It’s that time of the year again. When you see tons of postings in honor of St. Paddy’s Day.
Green colored beer and desserts, shamrocks galore, corn beef recipes, Guinness braised meats, and more! As for me, I went all out last year with our Guinness Chocolate Cupcakes with a Baileys Ganache.
I kind of went overboard with them. They literally SCREAMED St. Paddy’s Day with a decadent Guinness Beer cupcake, filled with a chocolate truffle, with spirals of green Baileys buttercream, topped with shamrock sprinkles and wrapped up in a bright green striped cupcake liner. PHEW! Now that is St. Paddy’s!

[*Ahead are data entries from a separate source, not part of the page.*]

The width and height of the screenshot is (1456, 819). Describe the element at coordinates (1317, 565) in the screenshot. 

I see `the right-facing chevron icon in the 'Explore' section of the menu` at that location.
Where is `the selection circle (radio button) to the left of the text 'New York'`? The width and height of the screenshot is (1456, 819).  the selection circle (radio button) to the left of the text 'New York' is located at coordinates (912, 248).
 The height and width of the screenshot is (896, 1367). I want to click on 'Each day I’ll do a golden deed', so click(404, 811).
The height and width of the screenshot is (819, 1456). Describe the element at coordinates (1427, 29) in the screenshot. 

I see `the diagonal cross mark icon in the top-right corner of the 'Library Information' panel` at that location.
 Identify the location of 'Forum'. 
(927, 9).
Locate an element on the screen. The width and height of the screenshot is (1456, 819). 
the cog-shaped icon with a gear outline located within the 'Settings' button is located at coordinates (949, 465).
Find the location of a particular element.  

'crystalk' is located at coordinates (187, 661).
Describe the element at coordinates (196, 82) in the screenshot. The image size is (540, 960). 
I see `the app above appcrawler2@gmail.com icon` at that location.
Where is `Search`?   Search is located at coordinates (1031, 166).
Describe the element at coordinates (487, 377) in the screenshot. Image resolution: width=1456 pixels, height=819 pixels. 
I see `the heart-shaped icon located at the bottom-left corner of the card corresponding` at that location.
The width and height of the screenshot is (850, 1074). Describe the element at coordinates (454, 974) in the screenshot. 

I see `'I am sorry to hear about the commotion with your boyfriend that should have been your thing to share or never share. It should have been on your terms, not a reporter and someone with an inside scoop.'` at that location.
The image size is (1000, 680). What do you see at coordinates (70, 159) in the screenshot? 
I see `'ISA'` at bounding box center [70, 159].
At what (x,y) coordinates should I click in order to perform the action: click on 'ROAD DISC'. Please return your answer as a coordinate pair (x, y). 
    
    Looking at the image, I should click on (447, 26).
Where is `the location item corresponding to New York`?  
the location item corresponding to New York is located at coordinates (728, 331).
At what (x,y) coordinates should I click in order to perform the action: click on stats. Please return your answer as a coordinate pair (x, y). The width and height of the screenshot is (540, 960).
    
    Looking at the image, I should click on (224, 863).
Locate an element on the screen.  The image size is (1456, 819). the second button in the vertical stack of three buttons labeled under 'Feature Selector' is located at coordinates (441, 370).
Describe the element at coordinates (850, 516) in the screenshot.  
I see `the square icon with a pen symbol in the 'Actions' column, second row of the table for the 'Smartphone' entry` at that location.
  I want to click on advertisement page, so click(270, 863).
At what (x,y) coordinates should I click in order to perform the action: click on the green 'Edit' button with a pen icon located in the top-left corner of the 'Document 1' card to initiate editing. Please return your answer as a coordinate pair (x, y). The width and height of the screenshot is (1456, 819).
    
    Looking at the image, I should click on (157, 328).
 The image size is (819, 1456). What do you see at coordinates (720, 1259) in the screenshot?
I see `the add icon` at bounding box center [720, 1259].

Those cuppies were decadently delicious and I wanted to bring them back for this year’s St. Paddy’s Day — but a little more “understated”.
I went for the same moist, stout beer cupcakes and Irish cream flavored buttercream—-however, this time around I opted out of the truffle centers and put away my green food coloring. No need….their yumminess speaks for itself.
I chose a simple large round tip to pipe the frosting this time– a Wilton 1A. But as “understated” as I was trying to keep things, I could not resist breaking out the shamrock sprinkles. After all, I don’t get to use them very often — and who couldn’t use a little more luck?
As for the end results……they were delicious! The dark stout beer adds such a subtle nuttiness to the chocolate cupcakes while the Irish Cream buttercream perfectly rounds out the flavors. And if done correctly, the buttercream is so smooth and rich— a dream to pipe out
So whether you want to go BIG with the GREEN theme or be a little more subtle, Chocolate Stout Cupcakes are definitely the way to celebrate St. Patrick’s Day!
And with that dear Friends, SLAINTE!!!
Chocolate Stout Cupcakes with Irish Cream Buttercream
Adapted from Smitten Kitchen
Makes 24 cupcakes
1 Cup Stout Beer
1 Cup Unsalted Butter
¾ Cup Quality Unsweetened Cocoa Powder
2 Cups All Purpose Flour
2 Cups Granulated Sugar
1½ Teaspoons Baking Soda
¾ Teaspoon Salt
2 Large Eggs
⅔ Cup Sour Cream
Irish Cream Buttercream:
4 to 5 Cups Confections Sugar
2 Cups Unsalted butter, at room temperature
4 to 5 Tablespoons Irish Cream Liqueur
Preheat oven to 350°F. Line cupcake cups with paper liners.
Prepare the cupcakes: Put the butter with the stout beer in a sauce pan over medium heat and bring to a simmer. Whisk in cocoa powder until smooth. Cool slightly.
In a large bowl, whisk the flour, sugar, baking soda and salt. In a mixer bowl, beat the eggs and the sour cream together. Add the beer/butter/cocoa mixture and beat to combine. Add the flour mixture and beat briefly just to combine. Using a rubber spatula, fold the batter until completely combined, making sure to incorporate little pockets of flour on the bottom so that the batter is of equal consistency everywhere.
Fill the cupcake liners about 2/3 of the way if you want flatter cupcakes and 3/4 if you want domed. Bake for about 17 minutes, or until a toothpick inserted into the middle of a cupcake comes out clean. Cool completely to room temperature.
Prepare the frosting: In a large mixer bowl, whip the butter for several minutes until very light and fluffy. Slowly add about half of the powdered sugar a few spoonfuls at a time until incorporated. Slowly drizzle the Irish Cream and whip until combined. Add the rest of the powdered sugar until your desired consistency has been achieved.
Assemble: Fill a pastry bag and pipe buttercream on top of cooled cupcakes. Garnish with sprinkles or other adornments. Enjoy!
Note: This makes a lot of buttercream so that you can pipe large mounds on the cupcakes. If you prefer less on your cuppies, halve the amounts.